The BCS Open Source and Software Practice Advancement specialist groups are hosting a workshop which looks at embedded computing for kids. The event will be held on Wednesday 1st April 2015 at BCS HQ – 5 Southampton Street, London, WC2E 7HA from 6:00pm to 8:00pm.
This event is free to attend for both BCS Members and non-members but booking is required. Places are limited; please book as soon as possible.
The Shrimp is an incredibly fun, low cost computer that can be built and programmed by just about anyone, in only a few hours and with no prior experience of electronics or programming. Comprising of a simple circuit that is assembled from a handful of components, it can quickly be made to flash LEDs and put to use in exciting projects that have switches, sensors and outputs.
During this workshop participants will first construct the basic Shrimp circuit, before programming it to blink a single LED, and then go onto a more advanced project – such as adding more LEDs and programming it to paint letters in the air with these as it is waved about (using a phenomenon termed persistence of vision). At the end of the evening, teams will demonstrate the fruits of their labours to each other and there may well be some Easter eggs to share around as a reward!
Individuals and families with children over the age of 10 (or possibly a very IT-savvy younger child) are welcome to take part. Any participant under 16 years of age must be accompanied by a parent or guardian at all times.
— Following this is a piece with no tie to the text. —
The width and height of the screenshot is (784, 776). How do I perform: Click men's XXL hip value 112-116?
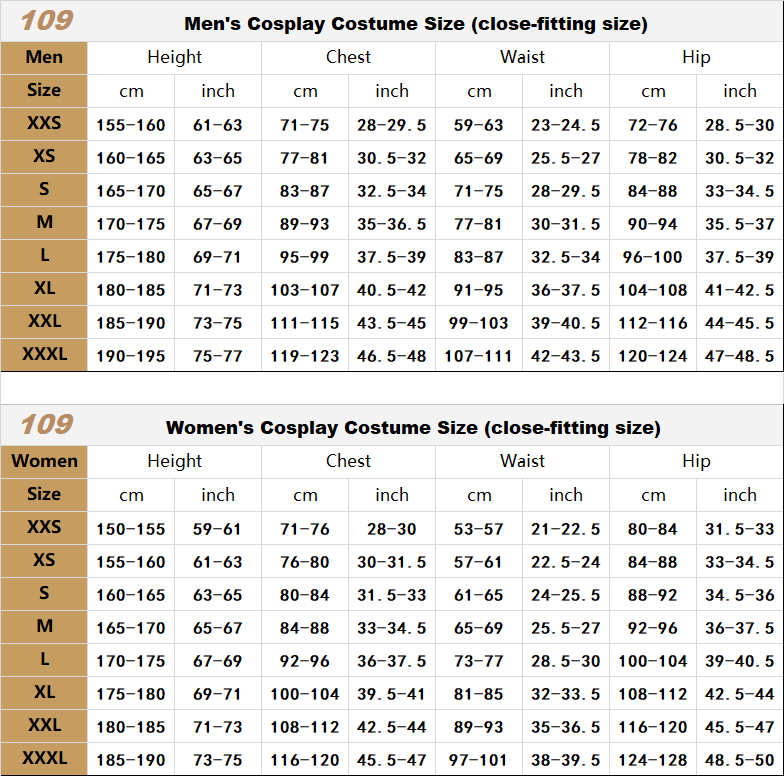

Each of up to 10 teams will be provided with a Shrimp kit, various electronic components and written project instructions. The kit is driven by a 4.5V DC battery supply, so is perfectly safe. Each team must bring a laptop computer (see details below).
Complimentary refreshments are available throughout. Sandwiches, wraps, fruit and muffins will be served during an interval around 7pm.
Cornelia Boldyreff is a Visiting Professor at the University of Greenwich in the School of Computing and Mathematical Sciences. She has over 25 years’ experience in software engineering research and has published extensively on her research in the field. She is a Fellow of the British Computer Society, and a founding committee member of the BCSWomen Specialist Group, a committee member of the BCS e-Learning Specialist Group, and currently chair of the BCS Open Source Specialist Group. She has been actively campaigning for more women in STEM throughout her career.
Together with Miriam Joy Morris and Yasmine Arafa, she founded the start-up, ebartex Ltd, and together they are developing a new digital bartering currency, ebarts.
Aireni Omerri (ISfA) takes the words of Gandhi to heart: “Be the change that you wish to see”. Her first degree was Electrical and Electronic Engineering from the University of Nairobi and her second was on Information Security at Royal Holloway. She is currently undertaking Inclusive Innovation studies and starting a new chapter on a continent that’s an integral part of her life as founder of Information Security for Africa.
Questions and Answers
What kind of laptop do I need?
Anything reasonably modern, with WiFi. It can run Windows, Linux or Mac OS X, but you need access to the internet. The laptop must run an Arduino-capable C/C++ IDE (integrated development environment), such as Eclipse for C/C++ with Arduino extensions or the Arduino IDE.
Do I need to install anything in advance?
You don’t need to – but if you want to, it will save time on the night and let you get on faster. We’ll be installing it as part of the workshop, but the more people who arrive ready to run, the quicker we can get going with the actual code.
Do I need to bring an Arduino?
If you have one, please do – there’s nothing more fun than getting stuff working on your own device. But kits will be provided to all participants on the night.
My daughter/son is younger than 10 but really keen on computers, can I bring her/him?
Yes, sure, if you think they won’t be disruptive. We’ve had 6 year olds come along to previous events, and really enjoy it. Young kids can get bored easily, and the evening involves talking and working on computers, so please consider whether your kid is likely to get a bit raucous working from 6pm to 8:30pm with short breaks.
Do I have to be a BCS member to come along?
No, the event is free and open to all.
Is there anything else I need to bring?
We’re providing sandwiches/wraps and desserts, including some vegetarian options, but if you have special dietary needs you might want to bring your own food. You might also want a camera to keep a record of your participation.
Letters of invitation
Please note that BCS do not issue letters of invitation.
The UK Border Agencys must be contacted for all visa enquiries.